**Task prompt**. Using the records below, give again exactly the lines from the line that contains "info@globalshow.ru (31, 81)" through the line that contains "Lectures (34, 2020)", both ends included, and only those.

#####

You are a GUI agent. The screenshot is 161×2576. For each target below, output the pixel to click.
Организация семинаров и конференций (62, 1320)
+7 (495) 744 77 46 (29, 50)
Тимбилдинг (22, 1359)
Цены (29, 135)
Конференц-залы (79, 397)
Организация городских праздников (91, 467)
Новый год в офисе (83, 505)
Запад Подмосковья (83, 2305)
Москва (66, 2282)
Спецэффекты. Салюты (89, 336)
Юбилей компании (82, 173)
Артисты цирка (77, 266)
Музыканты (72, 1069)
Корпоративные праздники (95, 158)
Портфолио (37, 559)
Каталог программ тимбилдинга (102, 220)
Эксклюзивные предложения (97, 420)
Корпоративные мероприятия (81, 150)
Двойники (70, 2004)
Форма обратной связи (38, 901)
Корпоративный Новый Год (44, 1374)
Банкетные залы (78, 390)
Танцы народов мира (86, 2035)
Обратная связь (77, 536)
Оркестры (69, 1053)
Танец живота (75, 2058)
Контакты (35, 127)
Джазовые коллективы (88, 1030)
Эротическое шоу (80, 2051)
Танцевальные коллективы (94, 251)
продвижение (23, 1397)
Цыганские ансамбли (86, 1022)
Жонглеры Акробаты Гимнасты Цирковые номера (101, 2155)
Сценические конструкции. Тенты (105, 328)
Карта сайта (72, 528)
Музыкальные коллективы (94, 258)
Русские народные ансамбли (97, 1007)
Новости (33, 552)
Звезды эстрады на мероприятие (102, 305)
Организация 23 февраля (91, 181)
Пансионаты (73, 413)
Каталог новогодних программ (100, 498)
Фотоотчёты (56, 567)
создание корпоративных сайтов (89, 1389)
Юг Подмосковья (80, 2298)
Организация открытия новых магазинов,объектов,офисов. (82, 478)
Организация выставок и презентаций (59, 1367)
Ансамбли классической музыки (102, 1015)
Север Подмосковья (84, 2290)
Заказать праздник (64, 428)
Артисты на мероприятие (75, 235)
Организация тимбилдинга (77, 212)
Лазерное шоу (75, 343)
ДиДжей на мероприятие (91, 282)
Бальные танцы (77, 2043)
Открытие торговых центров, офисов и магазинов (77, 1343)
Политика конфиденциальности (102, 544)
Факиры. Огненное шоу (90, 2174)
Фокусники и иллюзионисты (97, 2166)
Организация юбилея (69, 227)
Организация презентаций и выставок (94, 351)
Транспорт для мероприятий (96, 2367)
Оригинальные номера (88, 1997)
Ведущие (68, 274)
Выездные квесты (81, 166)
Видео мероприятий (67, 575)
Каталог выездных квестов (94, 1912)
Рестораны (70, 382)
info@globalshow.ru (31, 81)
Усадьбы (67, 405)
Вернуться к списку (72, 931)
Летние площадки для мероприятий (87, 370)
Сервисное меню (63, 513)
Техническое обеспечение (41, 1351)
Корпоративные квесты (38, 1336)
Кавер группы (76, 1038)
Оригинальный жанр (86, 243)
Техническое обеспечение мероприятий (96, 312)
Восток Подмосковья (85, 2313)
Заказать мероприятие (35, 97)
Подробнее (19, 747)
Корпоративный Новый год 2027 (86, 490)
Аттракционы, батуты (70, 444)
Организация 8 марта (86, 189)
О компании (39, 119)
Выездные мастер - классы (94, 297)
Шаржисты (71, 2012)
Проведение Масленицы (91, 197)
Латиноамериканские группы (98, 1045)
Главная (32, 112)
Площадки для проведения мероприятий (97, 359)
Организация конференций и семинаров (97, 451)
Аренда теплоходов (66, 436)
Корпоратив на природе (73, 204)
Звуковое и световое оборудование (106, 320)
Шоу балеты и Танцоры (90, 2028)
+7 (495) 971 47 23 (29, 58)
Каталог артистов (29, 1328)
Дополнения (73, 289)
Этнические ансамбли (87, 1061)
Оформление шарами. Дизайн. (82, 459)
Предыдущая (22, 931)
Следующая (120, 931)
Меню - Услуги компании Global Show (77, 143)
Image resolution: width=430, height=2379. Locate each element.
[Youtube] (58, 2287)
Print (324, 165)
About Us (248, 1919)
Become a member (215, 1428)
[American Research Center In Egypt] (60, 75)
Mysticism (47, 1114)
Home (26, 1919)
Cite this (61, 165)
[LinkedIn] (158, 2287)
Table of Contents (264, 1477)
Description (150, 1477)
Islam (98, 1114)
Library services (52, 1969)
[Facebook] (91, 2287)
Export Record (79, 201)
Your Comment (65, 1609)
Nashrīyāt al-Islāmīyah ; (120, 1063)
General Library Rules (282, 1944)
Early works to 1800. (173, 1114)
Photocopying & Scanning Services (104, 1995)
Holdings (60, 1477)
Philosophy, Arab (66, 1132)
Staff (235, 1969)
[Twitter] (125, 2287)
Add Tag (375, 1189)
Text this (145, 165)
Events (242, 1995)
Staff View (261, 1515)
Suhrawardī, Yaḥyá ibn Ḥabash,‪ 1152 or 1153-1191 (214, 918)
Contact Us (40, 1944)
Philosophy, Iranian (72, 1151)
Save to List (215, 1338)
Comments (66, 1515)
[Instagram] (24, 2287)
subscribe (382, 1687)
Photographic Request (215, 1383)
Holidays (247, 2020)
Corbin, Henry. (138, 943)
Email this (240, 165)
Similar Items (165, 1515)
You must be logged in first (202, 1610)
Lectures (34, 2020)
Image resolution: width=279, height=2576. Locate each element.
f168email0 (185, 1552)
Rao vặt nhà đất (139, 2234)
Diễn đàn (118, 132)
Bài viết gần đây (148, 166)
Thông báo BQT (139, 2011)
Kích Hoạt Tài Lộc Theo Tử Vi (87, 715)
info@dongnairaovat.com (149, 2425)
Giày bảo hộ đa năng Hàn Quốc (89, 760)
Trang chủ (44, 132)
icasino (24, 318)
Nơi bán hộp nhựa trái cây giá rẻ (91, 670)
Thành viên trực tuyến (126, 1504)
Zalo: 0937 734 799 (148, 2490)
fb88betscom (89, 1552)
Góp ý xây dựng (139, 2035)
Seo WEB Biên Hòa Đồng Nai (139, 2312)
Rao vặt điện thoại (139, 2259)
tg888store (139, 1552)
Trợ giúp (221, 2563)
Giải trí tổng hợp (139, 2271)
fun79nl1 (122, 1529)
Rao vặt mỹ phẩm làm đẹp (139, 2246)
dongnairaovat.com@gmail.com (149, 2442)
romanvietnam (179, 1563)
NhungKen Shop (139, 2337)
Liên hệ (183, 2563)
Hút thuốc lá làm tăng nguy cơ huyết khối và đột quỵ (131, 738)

#####

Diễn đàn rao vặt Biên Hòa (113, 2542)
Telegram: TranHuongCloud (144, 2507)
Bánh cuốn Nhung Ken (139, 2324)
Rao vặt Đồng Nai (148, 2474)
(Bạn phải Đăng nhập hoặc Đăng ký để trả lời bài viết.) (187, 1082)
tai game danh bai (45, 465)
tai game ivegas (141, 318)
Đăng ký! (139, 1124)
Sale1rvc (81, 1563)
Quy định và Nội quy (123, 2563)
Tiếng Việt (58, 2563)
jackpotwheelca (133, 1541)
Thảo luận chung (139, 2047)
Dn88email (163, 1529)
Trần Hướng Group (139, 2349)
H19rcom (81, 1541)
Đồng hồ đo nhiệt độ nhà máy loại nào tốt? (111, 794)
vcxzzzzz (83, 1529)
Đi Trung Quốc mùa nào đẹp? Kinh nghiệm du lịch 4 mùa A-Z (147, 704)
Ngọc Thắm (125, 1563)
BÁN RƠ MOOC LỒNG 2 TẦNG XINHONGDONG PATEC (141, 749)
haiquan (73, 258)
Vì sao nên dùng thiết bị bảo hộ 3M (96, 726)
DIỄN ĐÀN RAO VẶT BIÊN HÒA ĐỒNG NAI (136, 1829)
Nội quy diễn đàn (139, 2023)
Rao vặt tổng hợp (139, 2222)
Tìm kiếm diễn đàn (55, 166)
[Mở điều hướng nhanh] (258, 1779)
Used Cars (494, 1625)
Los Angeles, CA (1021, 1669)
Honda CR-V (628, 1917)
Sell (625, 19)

#####

**Solution**.
info@globalshow.ru (31, 81)
Усадьбы (67, 405)
Вернуться к списку (72, 931)
Летние площадки для мероприятий (87, 370)
Сервисное меню (63, 513)
Техническое обеспечение (41, 1351)
Корпоративные квесты (38, 1336)
Кавер группы (76, 1038)
Оригинальный жанр (86, 243)
Техническое обеспечение мероприятий (96, 312)
Восток Подмосковья (85, 2313)
Заказать мероприятие (35, 97)
Подробнее (19, 747)
Корпоративный Новый год 2027 (86, 490)
Аттракционы, батуты (70, 444)
Организация 8 марта (86, 189)
О компании (39, 119)
Выездные мастер - классы (94, 297)
Шаржисты (71, 2012)
Проведение Масленицы (91, 197)
Латиноамериканские группы (98, 1045)
Главная (32, 112)
Площадки для проведения мероприятий (97, 359)
Организация конференций и семинаров (97, 451)
Аренда теплоходов (66, 436)
Корпоратив на природе (73, 204)
Звуковое и световое оборудование (106, 320)
Шоу балеты и Танцоры (90, 2028)
+7 (495) 971 47 23 (29, 58)
Каталог артистов (29, 1328)
Дополнения (73, 289)
Этнические ансамбли (87, 1061)
Оформление шарами. Дизайн. (82, 459)
Предыдущая (22, 931)
Следующая (120, 931)
Меню - Услуги компании Global Show (77, 143)
Image resolution: width=430, height=2379. Locate each element.
[Youtube] (58, 2287)
Print (324, 165)
About Us (248, 1919)
Become a member (215, 1428)
[American Research Center In Egypt] (60, 75)
Mysticism (47, 1114)
Home (26, 1919)
Cite this (61, 165)
[LinkedIn] (158, 2287)
Table of Contents (264, 1477)
Description (150, 1477)
Islam (98, 1114)
Library services (52, 1969)
[Facebook] (91, 2287)
Export Record (79, 201)
Your Comment (65, 1609)
Nashrīyāt al-Islāmīyah ; (120, 1063)
General Library Rules (282, 1944)
Early works to 1800. (173, 1114)
Photocopying & Scanning Services (104, 1995)
Holdings (60, 1477)
Philosophy, Arab (66, 1132)
Staff (235, 1969)
[Twitter] (125, 2287)
Add Tag (375, 1189)
Text this (145, 165)
Events (242, 1995)
Staff View (261, 1515)
Suhrawardī, Yaḥyá ibn Ḥabash,‪ 1152 or 1153-1191 (214, 918)
Contact Us (40, 1944)
Philosophy, Iranian (72, 1151)
Save to List (215, 1338)
Comments (66, 1515)
[Instagram] (24, 2287)
subscribe (382, 1687)
Photographic Request (215, 1383)
Holidays (247, 2020)
Corbin, Henry. (138, 943)
Email this (240, 165)
Similar Items (165, 1515)
You must be logged in first (202, 1610)
Lectures (34, 2020)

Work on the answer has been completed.